▶ [The problem] Rewrite the records below as a numbered list, running from the line with "Where should I" up to and including the last line of the records, skipping any blank lines. Leave the pictures out of your list.

▶ [Recorded information]
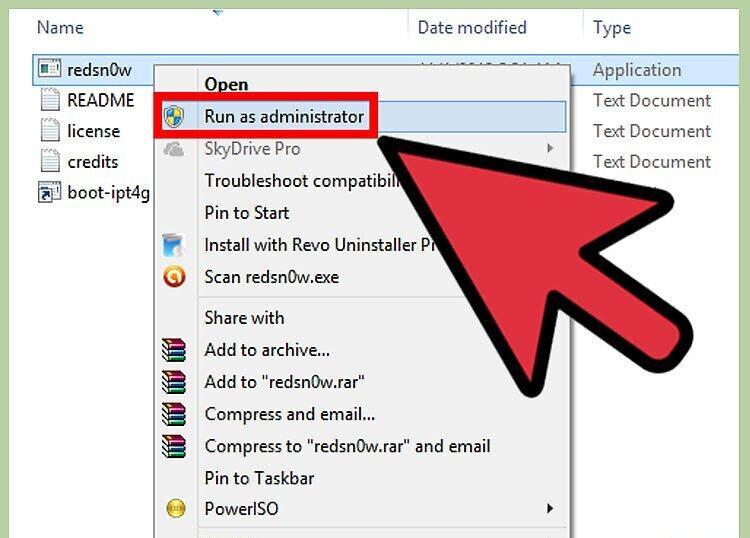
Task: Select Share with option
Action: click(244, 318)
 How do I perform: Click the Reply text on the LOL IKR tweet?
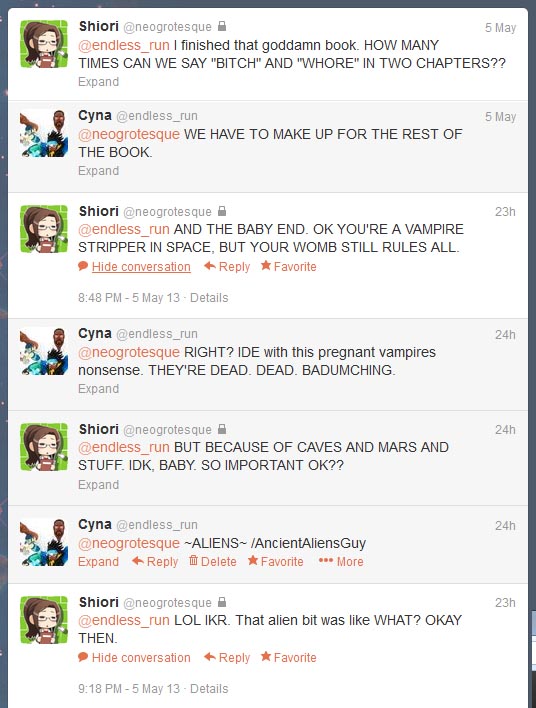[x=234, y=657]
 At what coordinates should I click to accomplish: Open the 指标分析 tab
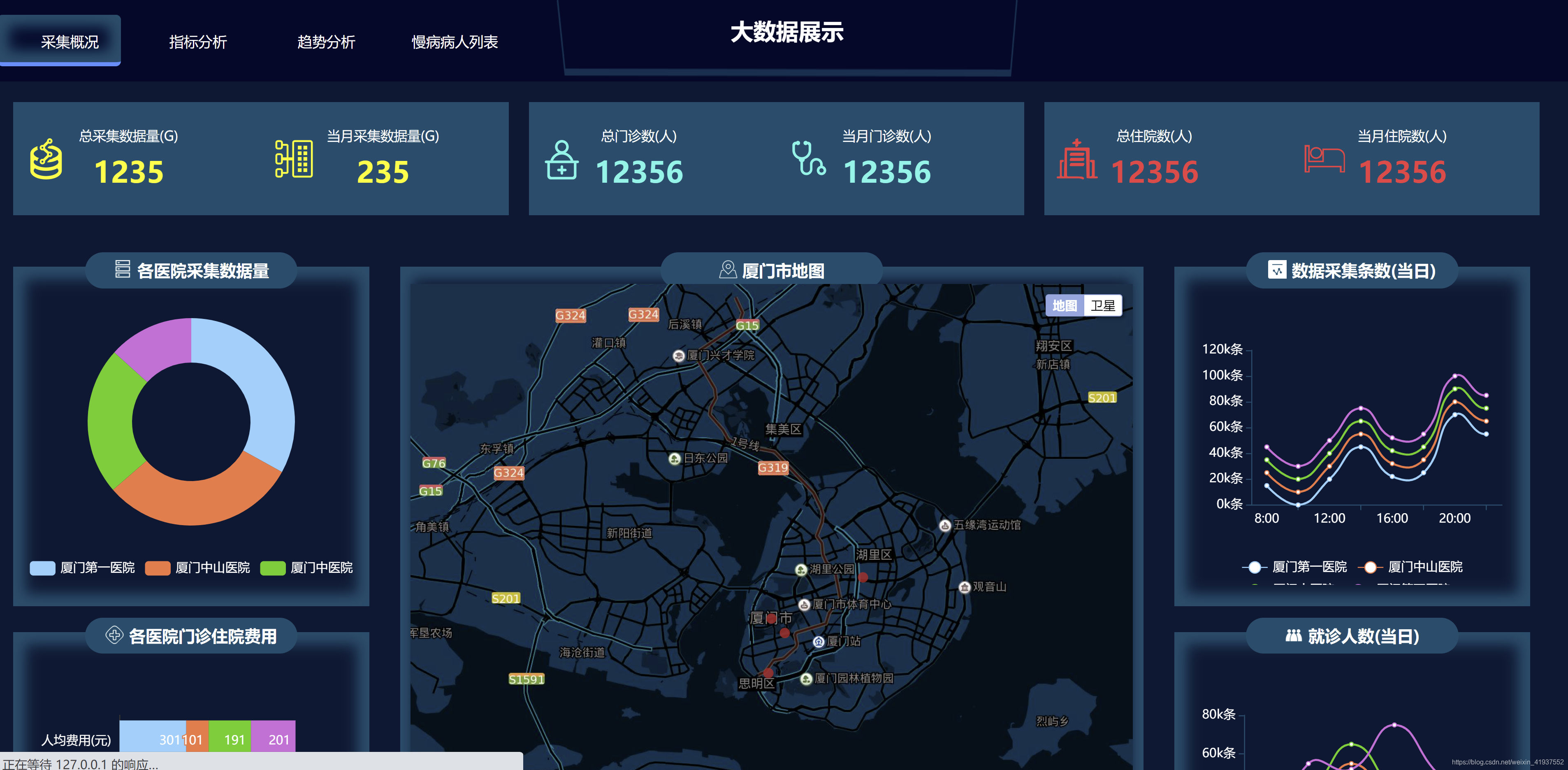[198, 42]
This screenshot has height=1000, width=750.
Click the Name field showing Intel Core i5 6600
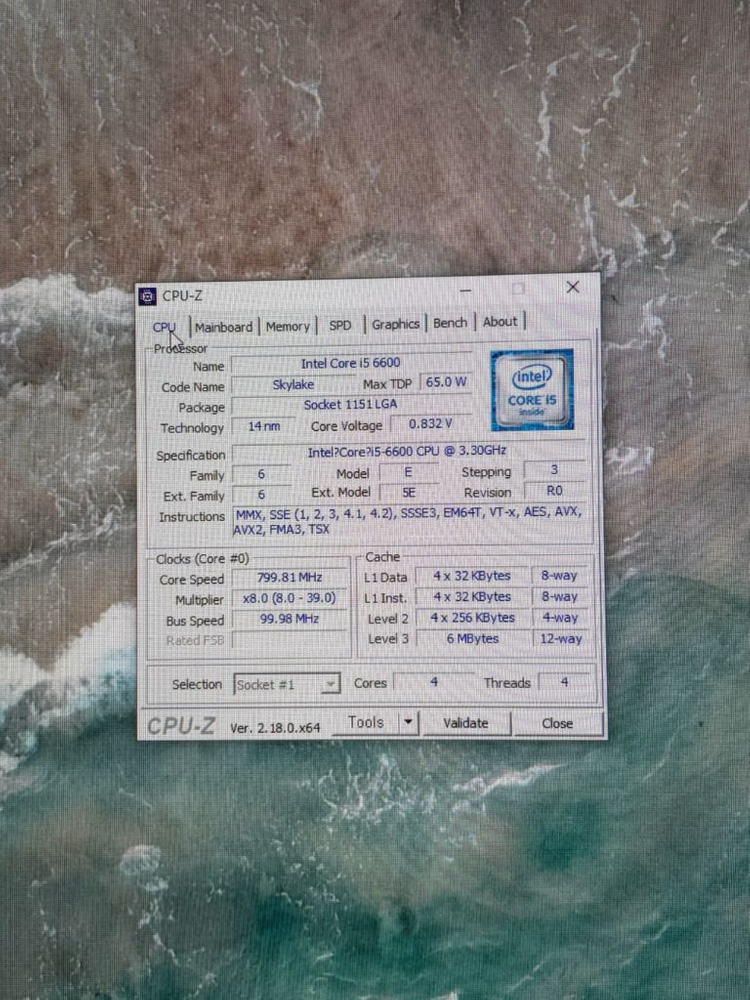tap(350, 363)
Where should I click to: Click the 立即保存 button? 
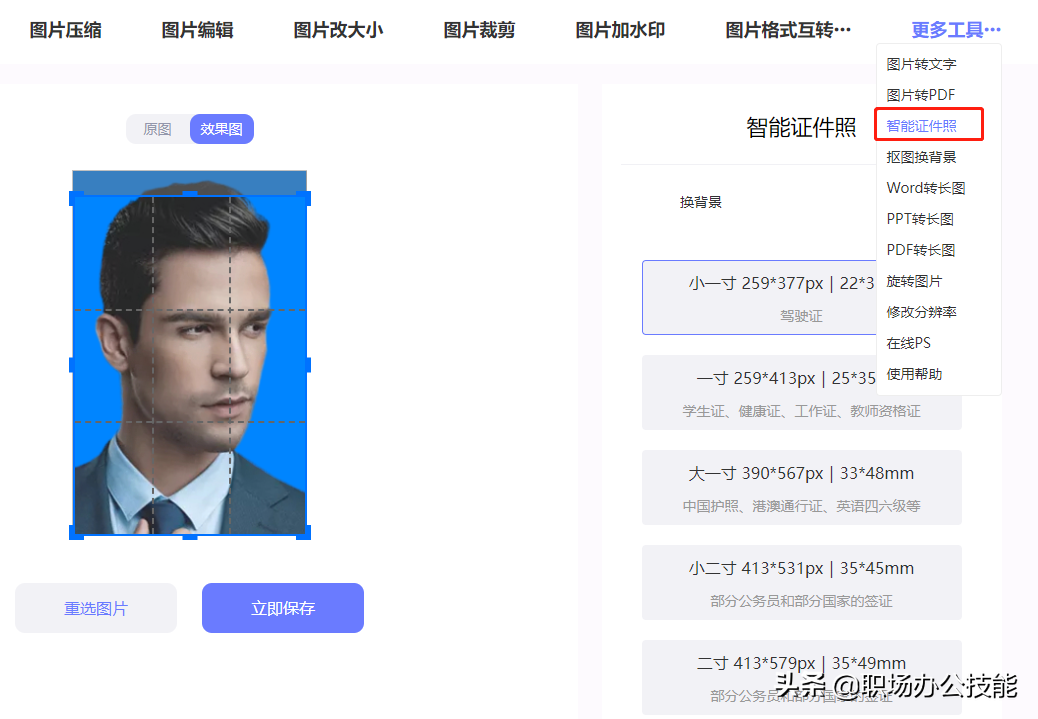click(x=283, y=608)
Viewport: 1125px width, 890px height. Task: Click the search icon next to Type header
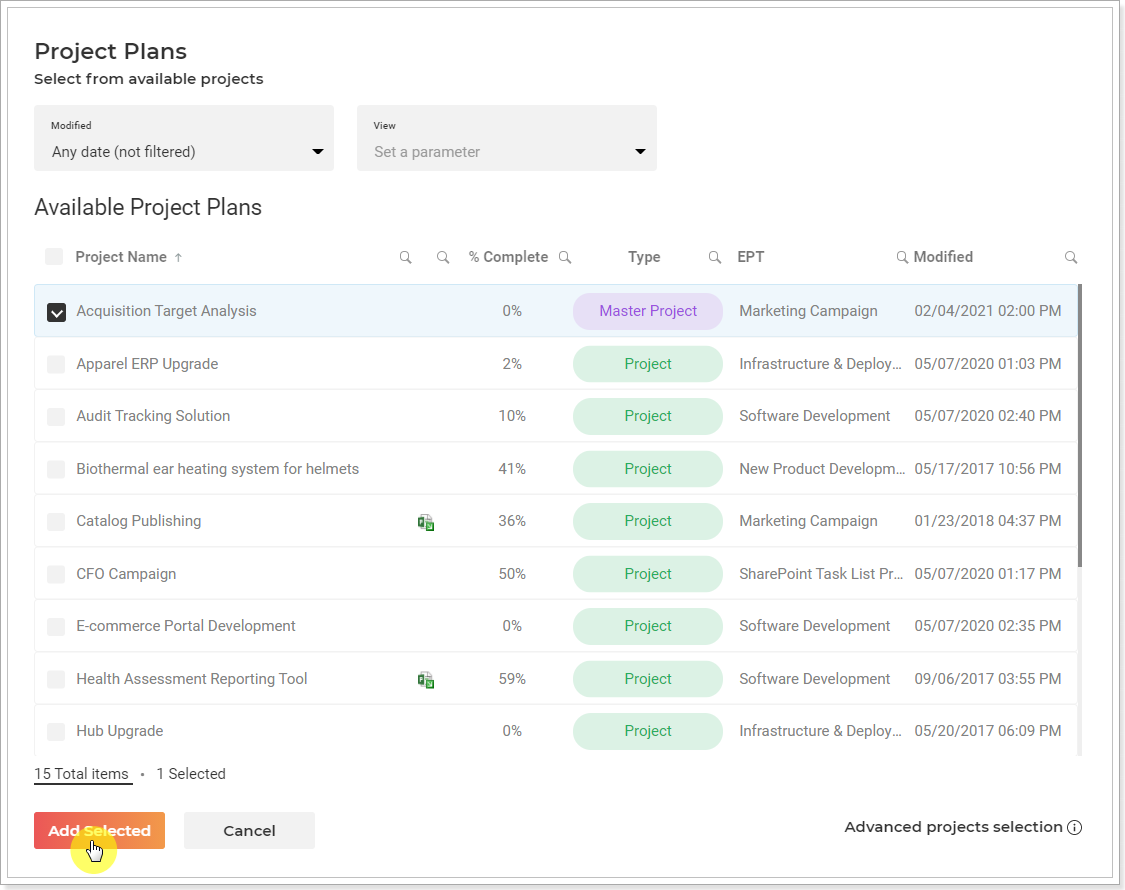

▶ [Written solution]
1. Where should I click to: Click the 立即保存 button? 
2. click(x=283, y=608)
3. Viewport: 1125px width, 890px height. Task: Click the search icon next to Type header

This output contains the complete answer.